Frischella perrara is a gammaproteobacterium commonly present in the gut of Apis mellifera.3 As such, it likely provides symbiotic functions that confer advantages to its host. However, the recent genome sequencing of F. Perrara has revealed the presence of the clb genomic island responsible for the biosynthesis of colibactin-related metabolites.4 Colibactin is a polyketide-nonribosomal peptide genotoxin of undetermined structure produced by E.coli B2 bacteria present in human and animal guts:5 these include E.coli Nissle 1917, which is utilised in several probiotic preparations.
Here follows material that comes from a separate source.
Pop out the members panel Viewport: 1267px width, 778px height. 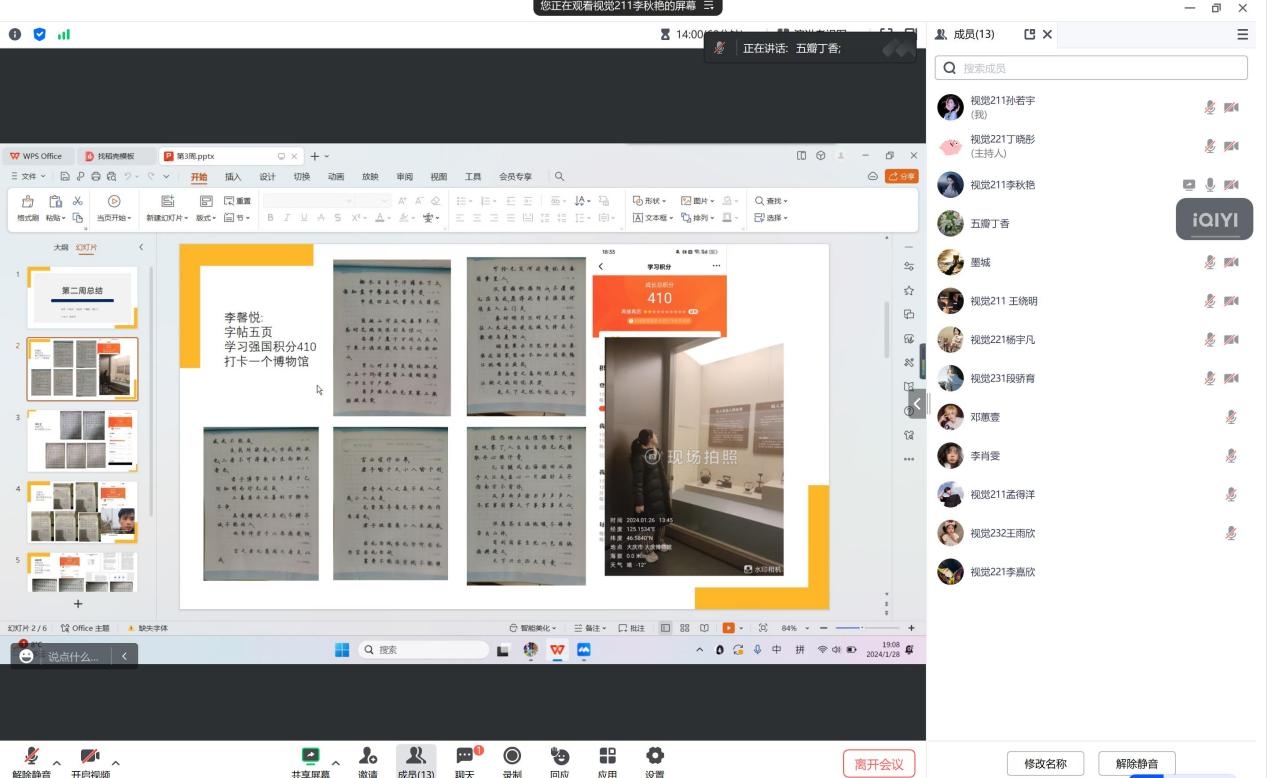tap(1030, 34)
Other bacteria encoding for clb comprise Citrobacter, Ksebiella and Enterobacter species which can be also gut commensal; the widespread occurrence of the clb genomic island is due to horizontal gene transfer amongst Enterobacteriaceae.6
While the production of colibactin by E.coli in the gut has been unequivocally linked to the colorectal cancer in humans and other animals,5 the production of colibactin-related metabolites by F.perrara is thought to be a possible cause of scab formation in the gut of its honeybee host.7 A significant challenge in understanding the role of colibactin-related metabolites and others in their hosts is constituted by the lack of knowledge of their exact chemical structures as well as of the mechanisms leading to their assembly.
In the Tosin group we have recently developed and established the use of chemical probes for the in vivo capture of biosynthetic intermediates involved in polyketide8 and nonribosomal peptide formation;9 these tools have provided unique insights into natural product assembly in a variety of microorganisms, hence we envisage that they could be herein utilised to shed light on secondary metabolite formation in the gut of honeybees as well as of other animals relevant to the UK food industry and economy.
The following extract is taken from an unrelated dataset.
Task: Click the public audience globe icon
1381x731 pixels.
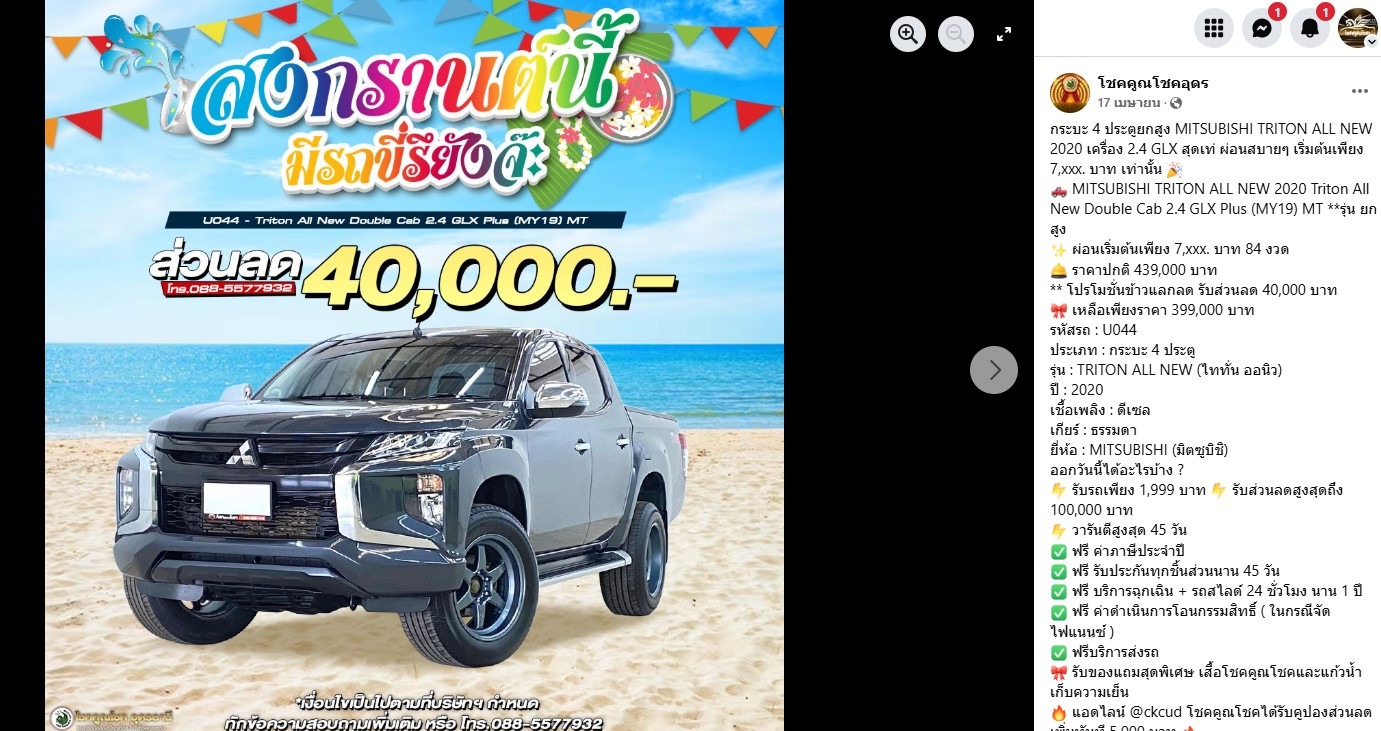Action: 1175,103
The aim of this PhD project is to elucidate the nature of colibactin-related metabolites and others produced by F. perrara. This will involve:
- the synthesis of functionalised chemical probes targeting polyketide synthase (PKS)- and nonribosomale peptide synthase (NRPS)- catalysed steps involved in the assembly of colibactin-related metabolites;
- the use of chemical probes in bacteria for the capture of biosynthetic intermediates and of the final metabolites;
- the engineering of microbial strains and the reconstitution of biosynthetic pathways in alternative hosts to favour the accumulation of such intermediates/metabolites;
- the structural elucidation of intermediates/metabolites by advanced MS and NMR techniques;
- the preliminary evaluation of intermediate/metabolite flux and bioactivity in the context of animal gut symbiosis.
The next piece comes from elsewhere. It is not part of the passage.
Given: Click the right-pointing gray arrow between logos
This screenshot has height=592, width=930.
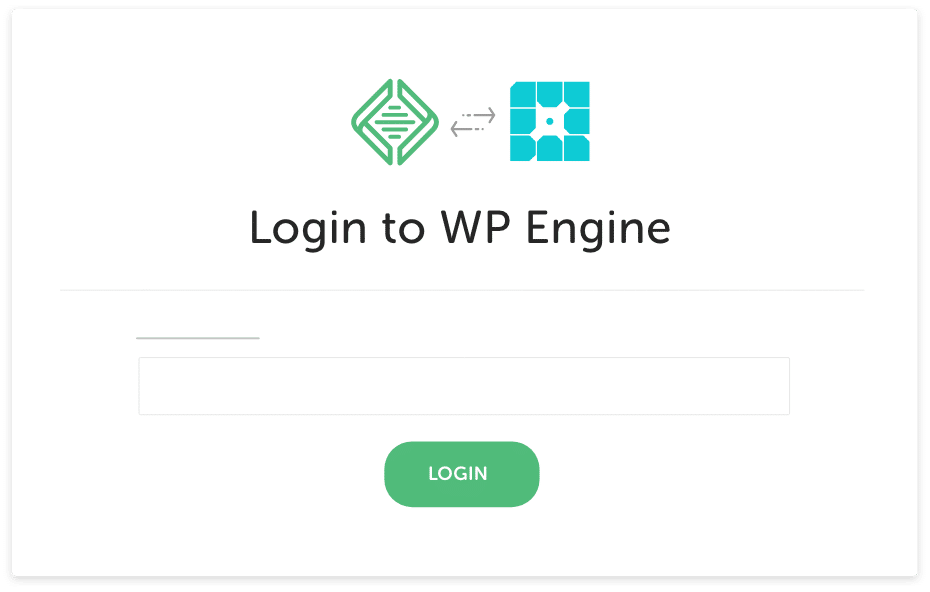Looking at the screenshot, I should pos(479,114).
W.L. Lee et al., Nat Chem Biol. 2014, 10, 416-24;
W. K. Kwong et al., Gut Microbes 2015, 6, 214-20;
P. Engel et al., Int. J. Syst. Evol. Microbiol. 2013, 63, 3646-51;
P. Engel et al., Appl. Environ. Microbiol. 2015, 81, 1502-12;
E. P. Balskus, Nat. Prod. Rep.2015,32, 1534-40;
J. Putze et al., Infect Immun.2009, 77, 4696-703;
P. Engel et al., mBio 2015, 6, e00193-15.
J. S. Parascandolo et al., Angew. Chem. Int. Ed.2016, 55, 3463-7; Y. T. C. Ho et al., Chem. Commun. 2017, 53, 7088-7091.
BBSRC Strategic Research Priority: Food Security
Techniques that will be undertaken during the project:
Organic chemistry: synthesis, purification and characterisation of chemical probes;Microbiology: growing and handling of F. perrara, E. coli and other relevant strains;Molecular biology: gene cloning and genetic disruptions in E.coli and other relevant strains using a PCR targeting methodology;
Analytical chemistry: identification, isolation and characterisation of natural products and biosynthetic intermediates by LC-MS, HPLC, HR-MS, GC, NMR.